Handle and weight unit for the Central Axis Mount / 中軸架台用のウェイトシステム兼ハンドル

Removable weight and handle system for the Central Axis Mount.The brass weight will be added to the handle rod.

 決して放置していたわけではありませんが、鏡筒平置きタイプの中軸式架台がやっと完成間近になりました。納期は度外視でのご依頼であったこともあり、ほぼ1年をかけて、各所の機構を練りました。

  今回は長丁場の製作で、終盤では少々精神的に疲弊し^^;、十分に剛性が高く、さらに再現性の良いアリミゾを設置したので、ハンドルとウェイトシステムは割愛して良いとも判断していました。  しかし、依頼者の方はハンドルもウェイトシステムも希望されたため、曲折を経て、写真のようなウェイトシステム兼ハンドルをスリ割りクランプで着脱できるようにしました。 ハンドルのロッドは10mmφのステンレス製で、真鍮ウェイトのスライドシャフトを兼ねます。(シャフトホルダーはこれからアルマイトに出します。)

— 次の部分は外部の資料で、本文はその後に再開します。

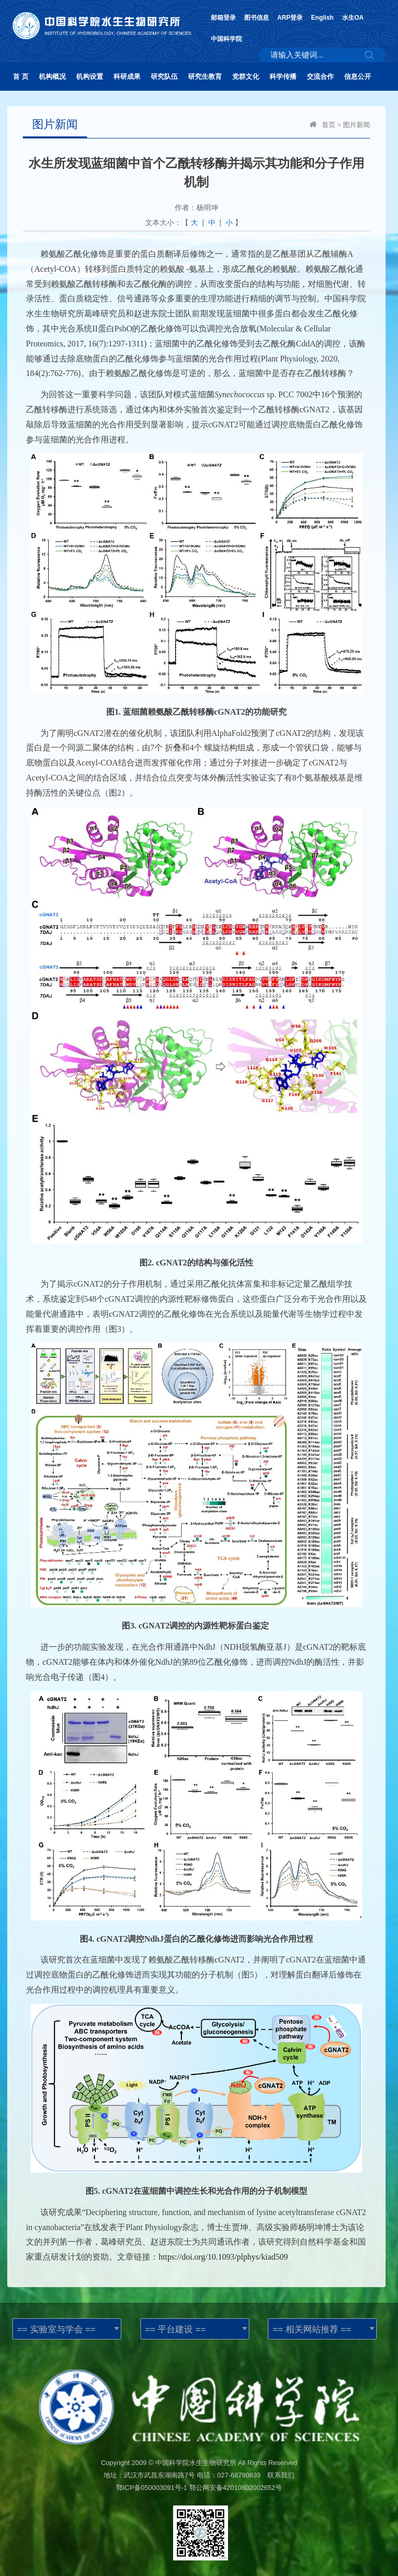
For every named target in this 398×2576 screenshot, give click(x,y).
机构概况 (52, 76)
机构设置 (89, 76)
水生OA (353, 17)
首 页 (21, 76)
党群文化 (245, 76)
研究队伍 (164, 76)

 鏡筒をお預かりしていないので、長めに作っておいて、納品後にユーザーさんの方で最適な長さに切断していただくことにしました。 6/23掲載のEMS-UXLと併せて、とてつもないBINOが完成しそうです。



The 115ED-BINO well tuned / 対面待ちの115ED-BINO

The 115ED-BINO is well tuned and ready for the first meeting with the client.

 細部に渡るチューニングアップも完了し、29日の(依頼者の方との)初対面を待つ115ED-BINO です。依頼者の方には、宮城県より当BINOとの対面にお見えいただき、BINOは後日発送させていただく予定です。

 当サイトを読んでいただけば問題ないとは言うものの、やはり百聞は一件に如かずで、初めてEMS-BINOのオウナーになられる方は、出来たら一度はこちらをご訪問いただくのが理想です。 もっとも、こちらをご訪問いただいた方のほとんどは、当サイトをしっかり学習しておられたので、必ずしもご訪問いただかなくても、BINOを十分に使いこなせた方ばかりだと実感しています。 むしろ、こちらまで足を延ばそうとしない方の中には、当サイトも十分に消化しておられない方も多く、そんな方こそ、ご訪問いただくべきだと、いつも思っていました。

 しかし、東日本大震災の直後より、BINOのご依頼数の(地理的)東高西低の傾向が変わらないどころか、助長していることに驚きを禁じ得ません。 被災地、準被災地の方々の方が、果敢に新しい物に挑戦されます。 むしろ、日本全般、非被災地の方々のモーティベーションが震災以降、下がっているように感じます。

 当方も目下、いろいろと新機構を温めているところで、これから順次発表させていただく予定ですが、それで皆さんのモーティベーションが上がれば良いと思っています。^^;



EMS-UXL with the New-Helicoid / EMS-UXLセット、新型ヘリコイド仕様

Preliminerily assembled EMS-UXL with the New-Helicoid for superb apochromatic binoscope.

 第一号の新型ヘリコイド(大型で左右、逆ネジ仕様)をEMS-UXLに仮組み立てしてみました。 今日より、この大型ヘリコイドが大型ハウジング用の目幅伸縮機構の標準となります。(IPDクレイフォードは発展的に中止します。) 写真は、鏡筒(中心)間隔=207mmのBINO用なので、ヘリコイドと第2ユニットの間に延長筒をセットしています。



Comparison of the reflectivities between silver and aluminum mirrors / アルミと銀の反射率比較

I am very happy that the more and more clients are discarding the aluminum morrrs for the silver one.They have never missed to be amazed by the ultrahigh reflectivity and the superb fidelity of the color reproductions of the silver mirrors.

The oval mirros at the left are the aluminum mirrors and the rectangle ones are the silver mirror samples.All the four mirrors are nearly 4 years old or older, and note that all of the mirrors are totally free from any sign of degradation.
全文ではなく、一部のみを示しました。